Changelog for 3.x branch
Quick links to branches:
version 3.4.0
- Initial development release from SVN (based on 2.3j by Jorge Valdes)
- Majorly refactored (see http://www.joval.info/proj/FuzzyOcr-2.3j/CHANGES for a Changelog 2.3b -> 2.3j)
- Improved support for animated gifs (requires new dependency gifsicle)
- Removed ImageMagick dependency
version 3.4.1
- Fixed logging facility
- Now logs to file only if specified
- SA output does not go to logfile anymore
- Running SA in debug mode always outputs FuzzyOcr debug messages
- Some documentation parts and configuration file updated
version 3.4.2
- Fixed Configuration Facility to work properly together with other custom plugins (like RelayChecker)
- Thanks to John Rudd for reporting this
- fuzzy-find.pl utility fixed
- now outputs usage description
- uses FuzzyOcr.cf for file paths
- removed ImageMagick dependency
version 3.5.0
- First release which is completely modularized for better maintaining
- Completely rewrote handling of external applications
- Process timeouts are enforced now
- No zombie processes
- Decide between global or per-application timeout
- Flexible way to add helper additional applications in the config
- Completely new scanset and preprocessor interface
- Scansets and preprocessors are now in two seperate files
- New, easy syntax for both
- Flexible enough to allow almost all applications without using scripts
- Easily put preprocessors together to one pipe for a scanset
- Plugin emulates STDIN and STDOUT automatically if necessary
- Plugin handles all input and output files as well as pipes automatically
- Plugin substitutes automatically all $macros with registered helper applications
- Allows the use of TesserAct and practically every other command line OCR engine
- Zombie save system, each external application is terminated properly
- Hash database system extended
- Experimental MySQL interface for the hashing system
- MLDBM databases are now properly locked to prevent corruption and failure
- Requires the new dependency MLDBM::Sync as listed in the installation manual
- Requires Tie::Cache (MLDBM::Sync dependency)
- More resource saving features
- Option to skip files based on
- File size (defined per format)
- File type
- Image dimensions
- Negative auto disable value (Messages below a given score are skipped)
- Minimal scanset option (The first scanset producing enough hits is taken, others are skipped)
- Automatic scanset resorting option
- When running in memory, plugin keeps track of the efficiency for each scanset on the last X messages
- After each scan, the scanset order is changed to have the most efficient scanset as first scanset.
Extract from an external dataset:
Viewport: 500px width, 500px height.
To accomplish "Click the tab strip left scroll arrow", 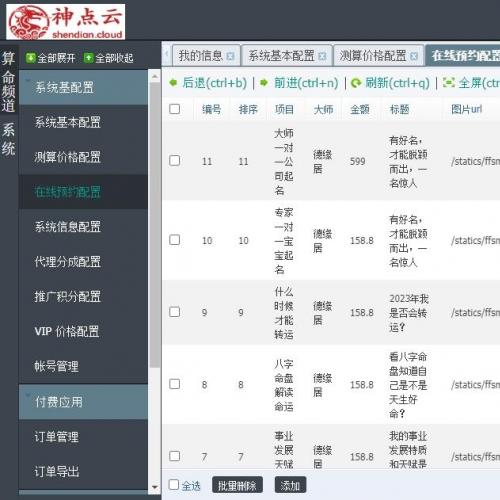I will coord(167,54).
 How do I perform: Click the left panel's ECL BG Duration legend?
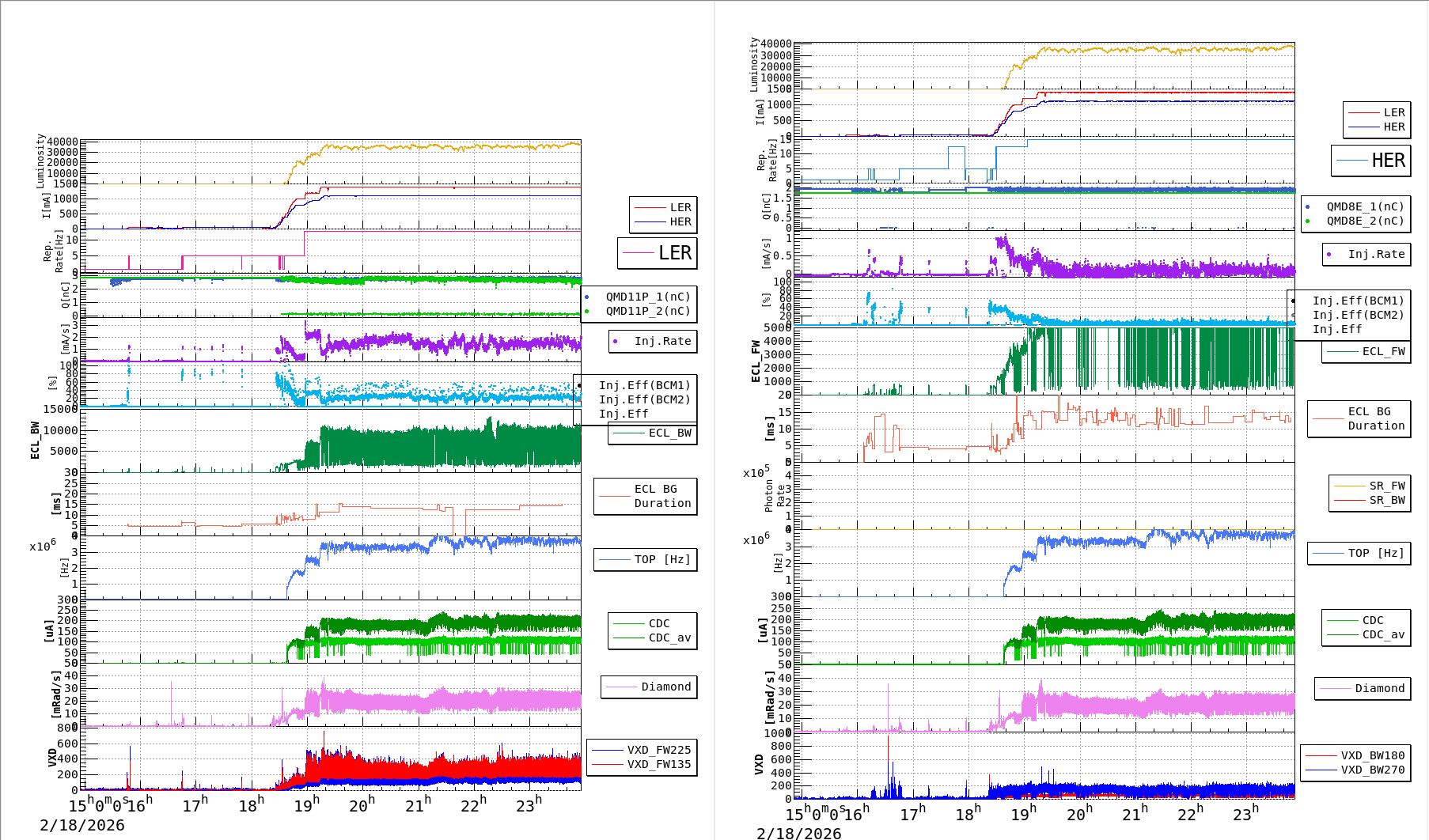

- Autodisable score is now rechecked between initial FuzzyOcr? tests (content-type, etc) and OCR tests
- Option to skip files based on
- More features against false positives
- Auto threshold adjusting for smaller words
- OCR Results are analyzed twice
- First pass without stripping spaces, hits scored here weigth more than second pass hits
- Second pass with stripping spaces, only done if first pass does not hit enough
- New option to allow each word to match only once per image
- Improved tools
- fuzzy-find majorly improved
- Works together with configuration file now
- Added switches to learn spam or ham from command line as hashes or image files
- MySQL support
- Some bugs fixed
- fuzzy-find majorly improved
- Better extraction of images from the message
- Content-Type Application/Octet-Stream is accepted now for all images
- New rule which scores if file extension and file format don't match
- Attachments with Application/Octet-Stream are now always checked for magic bytes
- Better logging
- Running spamassassin with -D will always output all debug messages to stderr
- New logfile log levels (0-3)
- Message ID, sender and receipient are now logged in debug mode
- Debug mode logging shows execution time for external applications now to find bottlenecks
- Bugfixes and minor changes
- Configuration parser rewritten, accepts 0 now (instead of 0.0)
- Zombie bugs fixed
- Fixed bug in locking of logfile and plain hash database
- Temporary directories now cleaned up on global timeout and if multiple images were in the message
- Only create temporary directory if an image was found (speeds up processing)
- Skip Ocrad scansets with images smaller than 16x16 (produces error with ocrad)
- New option to allow matching of numbers in the OCR output
- Personal wordlist option now uses userstate by default to allow automatic substitution with user's homedir by SA
version 3.5.1
- Several bugfixes, see the Patchset list for 3.5.0 for a detailed list
- Added maximum height/width for images to scan
- Bugfix in kill_pid()